▶ [Data shown]:
++++++++++++++++++++
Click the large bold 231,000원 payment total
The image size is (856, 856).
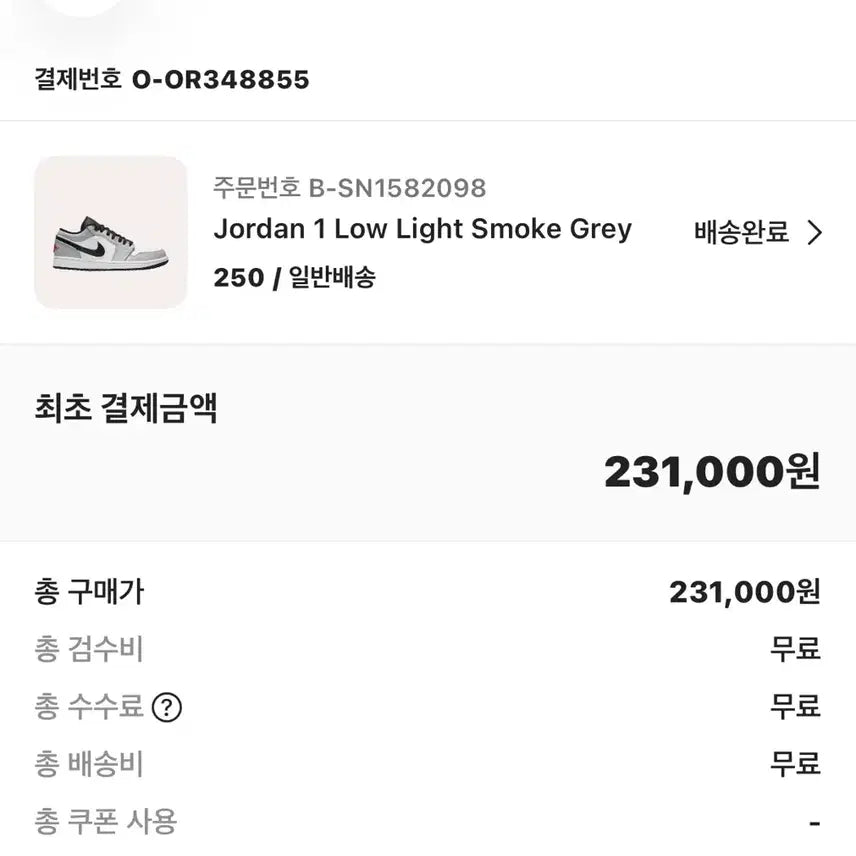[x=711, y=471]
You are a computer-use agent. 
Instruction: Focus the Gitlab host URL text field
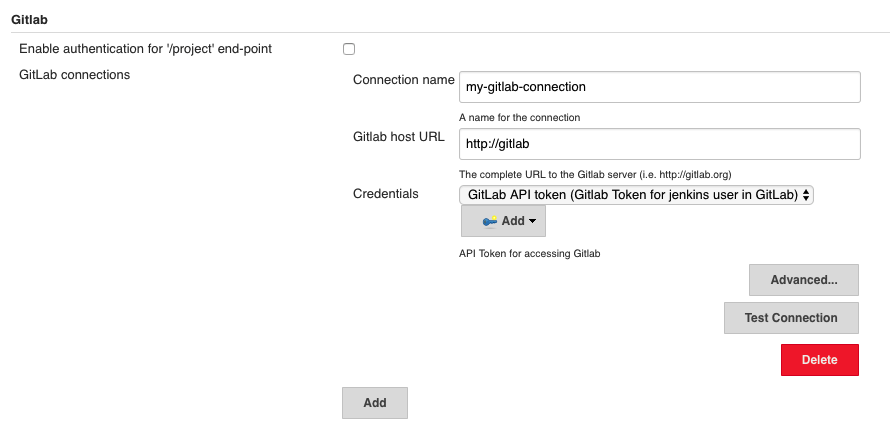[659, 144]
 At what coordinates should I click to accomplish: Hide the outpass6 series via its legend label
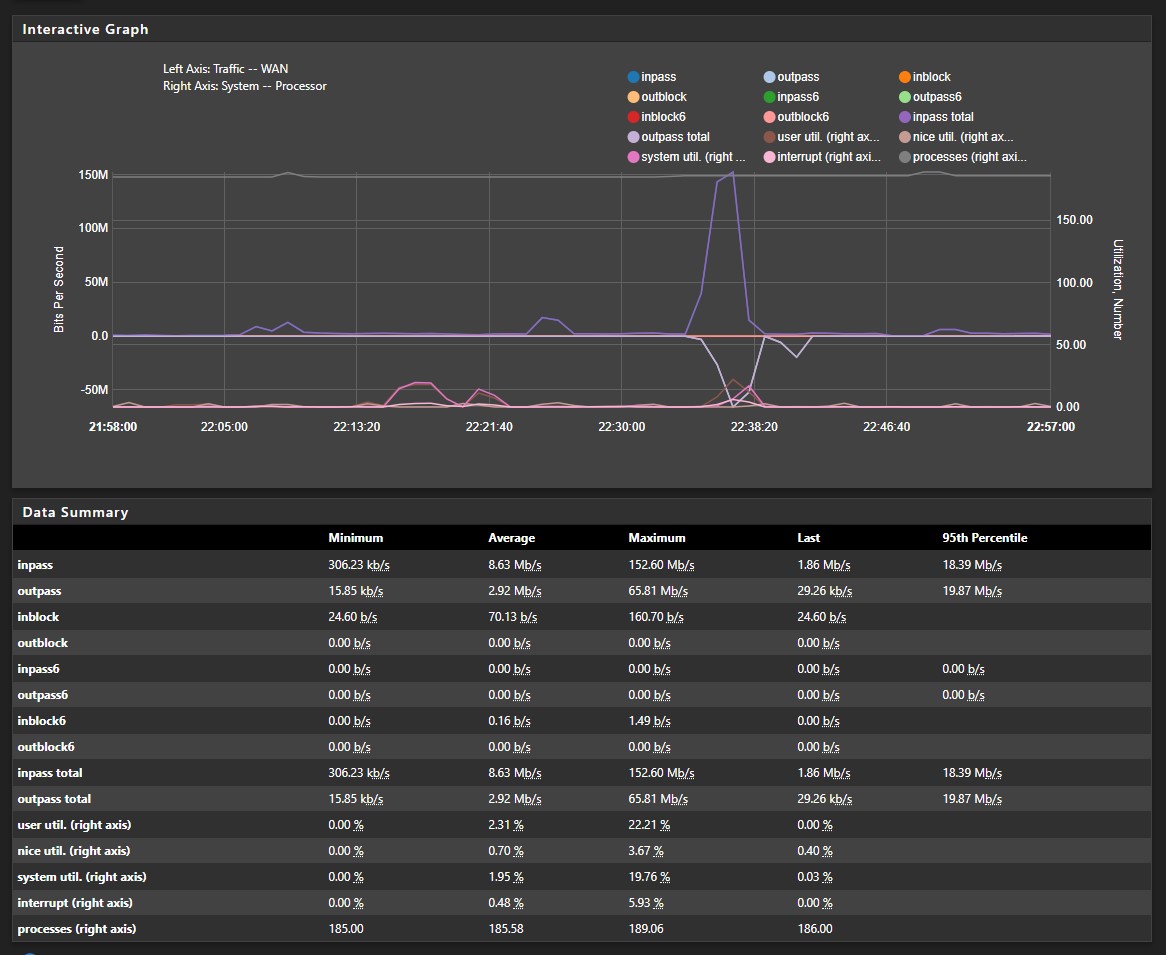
++++++++++++++++++++
▶ [Activity]: Repeat the records exactly but leave out the images.

▶ [Output of the exercise]:
Click the large bold 231,000원 payment total
The image size is (856, 856).
[x=711, y=471]
You are a computer-use agent. 
Instruction: Focus the Gitlab host URL text field
[659, 144]
 At what coordinates should I click to accomplish: Hide the outpass6 series via its legend label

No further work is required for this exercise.